== Document

By the time I get to Phoenix…

Seriously. I recently had a wonderful experience during the Christmas Holiday. In Phoenix, of all places. The city that, no offense, could be thought of as a giant suburb.

Two things happened. One, I saw a wonderful Jazz concert at the city’s only Jazz club, The Nash. During that concert the angelic trumpeter, Dr. Jesse McGuire had two young people come up on stage and jam with him. Young.people.playing.jazz. Competantly. That is enough to restore your Faith in Humanity.

Prior to that, though, I had a thoroughly life-affirming conversation with my second cousin. About film. This young man, who also is a musician and collects vinyl (be-still my beating heart) is already, in his twenties, something of an authority. Or at least afficionado. He asked me to give him some recommendations about films to watch.

Softball much?

OK. Asking me about film recommendations is like handing me the mic and saying “you have as much time as you want”. I literally went off, and he was, I think, taking notes. What was my top recommendation of favorite film? Maybe not of all time but pretty well up there?

Shane Carruth’s remarkable, weird, maddening and stunningly beautiful “Upstream Color”. If you haven’t seen this film, and you love film, please please please find it somewhere and watch it. It is truly amazing.

“Whatever is counter, original, spare strange…”

====

• _Direction_: In the post about Phoenix, list the descriptive words used for "Upstream Color" in the sentence where the film is first named. Rely only on the post about Phoenix when doing the task.

== Given material

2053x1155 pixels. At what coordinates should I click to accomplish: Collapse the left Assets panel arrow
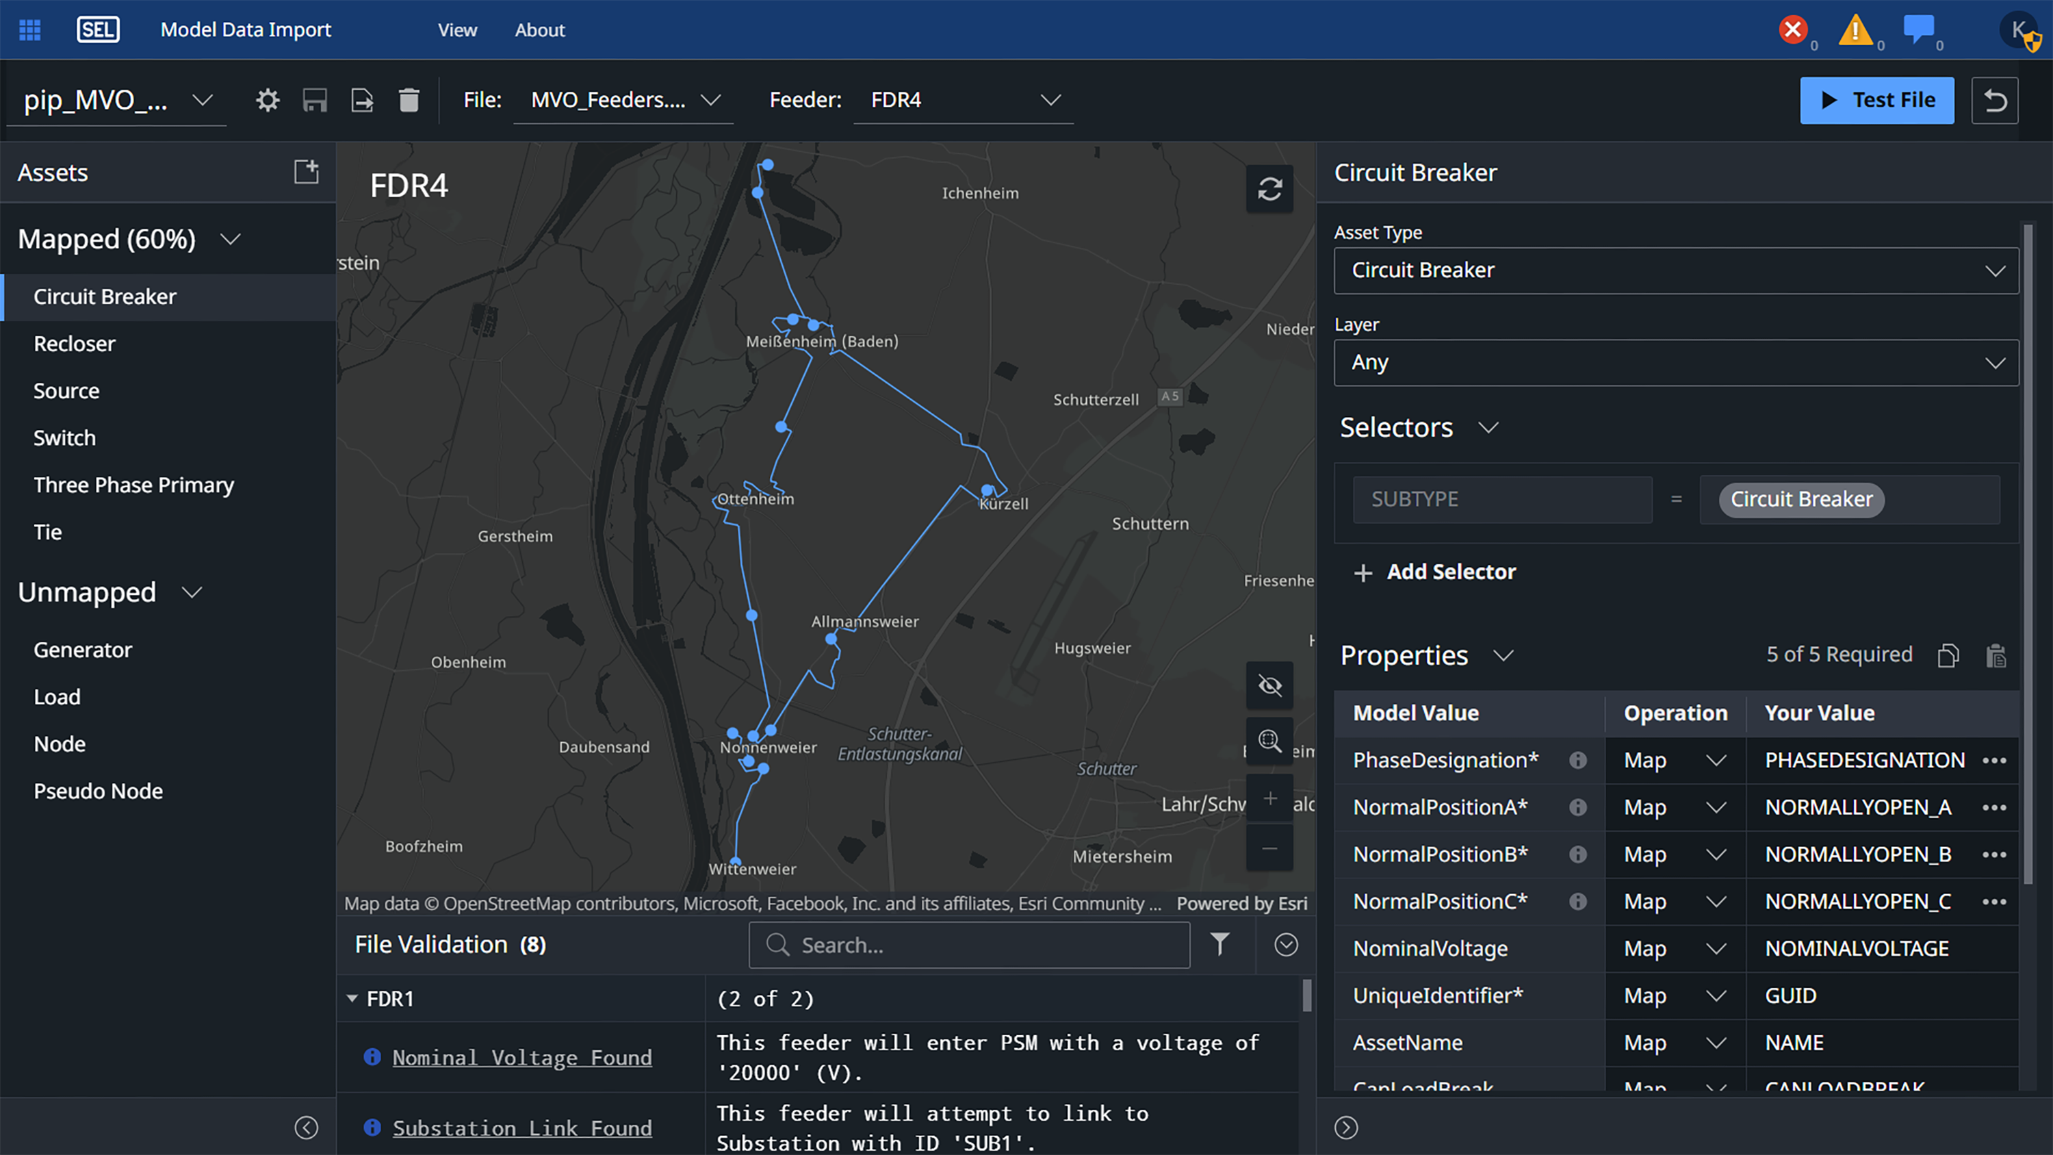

====

• _Task result_: remarkable, weird, maddening, stunningly beautiful